Castellio aparece en el ensayo de Aeon como una figura silenciosa y obstinada, un hombre que, en el siglo XVI, se atrevió a oponerse a la ortodoxia en nombre de la compasión. Mientras Europa ardía en hogueras de pureza doctrinal, él comprendió que la verdad no necesita verdugos. Su voz, pequeña frente al estruendo de los dogmas, anticipó una idea que aún nos cuesta practicar: la tolerancia no es indulgencia, es lucidez moral.
En su tiempo, disentir era peligroso. La herejía no era solo un error teológico, sino una ofensa al orden del mundo.

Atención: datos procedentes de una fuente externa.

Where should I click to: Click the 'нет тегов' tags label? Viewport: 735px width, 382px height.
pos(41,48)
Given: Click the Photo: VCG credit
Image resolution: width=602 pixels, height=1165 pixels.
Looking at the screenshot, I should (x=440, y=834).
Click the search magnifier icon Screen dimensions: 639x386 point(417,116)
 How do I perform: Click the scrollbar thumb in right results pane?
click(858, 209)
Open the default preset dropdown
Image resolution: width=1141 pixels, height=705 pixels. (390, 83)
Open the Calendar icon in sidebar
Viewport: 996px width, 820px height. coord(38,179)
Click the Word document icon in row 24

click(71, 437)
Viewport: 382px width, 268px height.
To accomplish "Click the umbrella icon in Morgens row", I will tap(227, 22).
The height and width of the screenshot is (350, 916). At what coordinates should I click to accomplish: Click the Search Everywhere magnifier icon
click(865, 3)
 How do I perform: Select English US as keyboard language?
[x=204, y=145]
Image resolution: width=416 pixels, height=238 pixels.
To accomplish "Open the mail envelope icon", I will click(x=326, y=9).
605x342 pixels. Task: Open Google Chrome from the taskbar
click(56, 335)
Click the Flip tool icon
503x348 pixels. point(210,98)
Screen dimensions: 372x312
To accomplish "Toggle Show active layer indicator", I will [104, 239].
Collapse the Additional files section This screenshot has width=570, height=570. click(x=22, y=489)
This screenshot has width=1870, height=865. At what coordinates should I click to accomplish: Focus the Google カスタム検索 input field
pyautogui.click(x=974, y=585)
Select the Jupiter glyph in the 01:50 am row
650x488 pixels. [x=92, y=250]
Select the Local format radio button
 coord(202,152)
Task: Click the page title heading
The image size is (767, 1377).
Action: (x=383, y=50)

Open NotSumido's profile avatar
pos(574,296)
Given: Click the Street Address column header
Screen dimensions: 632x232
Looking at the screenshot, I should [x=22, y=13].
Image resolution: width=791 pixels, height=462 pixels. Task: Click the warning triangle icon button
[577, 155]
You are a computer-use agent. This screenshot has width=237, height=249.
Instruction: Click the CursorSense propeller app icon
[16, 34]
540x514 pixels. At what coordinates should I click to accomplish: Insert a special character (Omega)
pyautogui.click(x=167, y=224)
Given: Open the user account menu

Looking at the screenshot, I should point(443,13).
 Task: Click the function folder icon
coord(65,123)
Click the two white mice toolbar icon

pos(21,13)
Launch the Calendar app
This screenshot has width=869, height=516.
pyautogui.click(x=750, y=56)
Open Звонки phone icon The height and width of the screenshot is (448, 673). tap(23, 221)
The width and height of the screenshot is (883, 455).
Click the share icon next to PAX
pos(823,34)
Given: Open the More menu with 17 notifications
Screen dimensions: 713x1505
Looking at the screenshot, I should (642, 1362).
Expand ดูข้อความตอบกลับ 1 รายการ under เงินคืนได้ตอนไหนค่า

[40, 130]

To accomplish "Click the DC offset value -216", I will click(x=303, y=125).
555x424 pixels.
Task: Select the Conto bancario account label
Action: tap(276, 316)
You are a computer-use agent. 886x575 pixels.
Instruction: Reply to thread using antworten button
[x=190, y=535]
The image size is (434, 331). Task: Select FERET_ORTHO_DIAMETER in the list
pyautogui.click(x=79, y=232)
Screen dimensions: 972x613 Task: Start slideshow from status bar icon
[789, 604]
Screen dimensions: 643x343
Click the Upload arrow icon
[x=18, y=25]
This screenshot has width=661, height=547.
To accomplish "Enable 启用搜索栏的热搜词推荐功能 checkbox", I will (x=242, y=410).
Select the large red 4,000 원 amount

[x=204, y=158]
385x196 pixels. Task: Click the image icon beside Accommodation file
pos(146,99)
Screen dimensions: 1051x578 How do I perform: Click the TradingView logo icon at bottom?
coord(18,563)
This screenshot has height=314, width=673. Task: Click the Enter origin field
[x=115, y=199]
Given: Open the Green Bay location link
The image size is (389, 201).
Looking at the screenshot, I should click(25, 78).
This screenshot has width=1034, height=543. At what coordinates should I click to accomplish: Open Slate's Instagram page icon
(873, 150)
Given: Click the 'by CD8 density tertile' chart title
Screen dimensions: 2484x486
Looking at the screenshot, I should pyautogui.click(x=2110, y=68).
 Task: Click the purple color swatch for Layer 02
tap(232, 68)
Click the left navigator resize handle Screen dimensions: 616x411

Castellio escribió que matar a un hombre no es defender una doctrina, sino matar a un hombre. Y en esa frase caben siglos de fanatismo y su contrario: la esperanza de que alguna vez la fe, o cualquier creencia, pueda convivir con la duda sin sentir que pierde su alma.
Lo que conmueve de Castellio no es su crítica, sino su ternura racional. Comprendió que la intolerancia nace del miedo: miedo a la diferencia, a la grieta en la certeza, a la fragilidad de una verdad que necesita uniformidad para sostenerse. Tolerar, entonces, es un acto de coraje intelectual. No significa renunciar a las convicciones, sino reconocer que toda verdad humana está hecha de fronteras porosas, de sombras, de voz ajena.
El ensayo de Aeon sugiere que seguimos viviendo bajo el eco de esa disputa antigua: seguimos levantando hogueras, aunque ahora sean simbólicas. Cambian los templos, cambian los ídolos, pero persiste la necesidad de encontrar culpables. En nombre de la razón, del progreso o de la pureza moral, seguimos construyendo nuevos infiernos para quienes piensan distinto.
¿Cuántas veces, en nombre de nuestras certezas, seguimos encendiendo el fuego?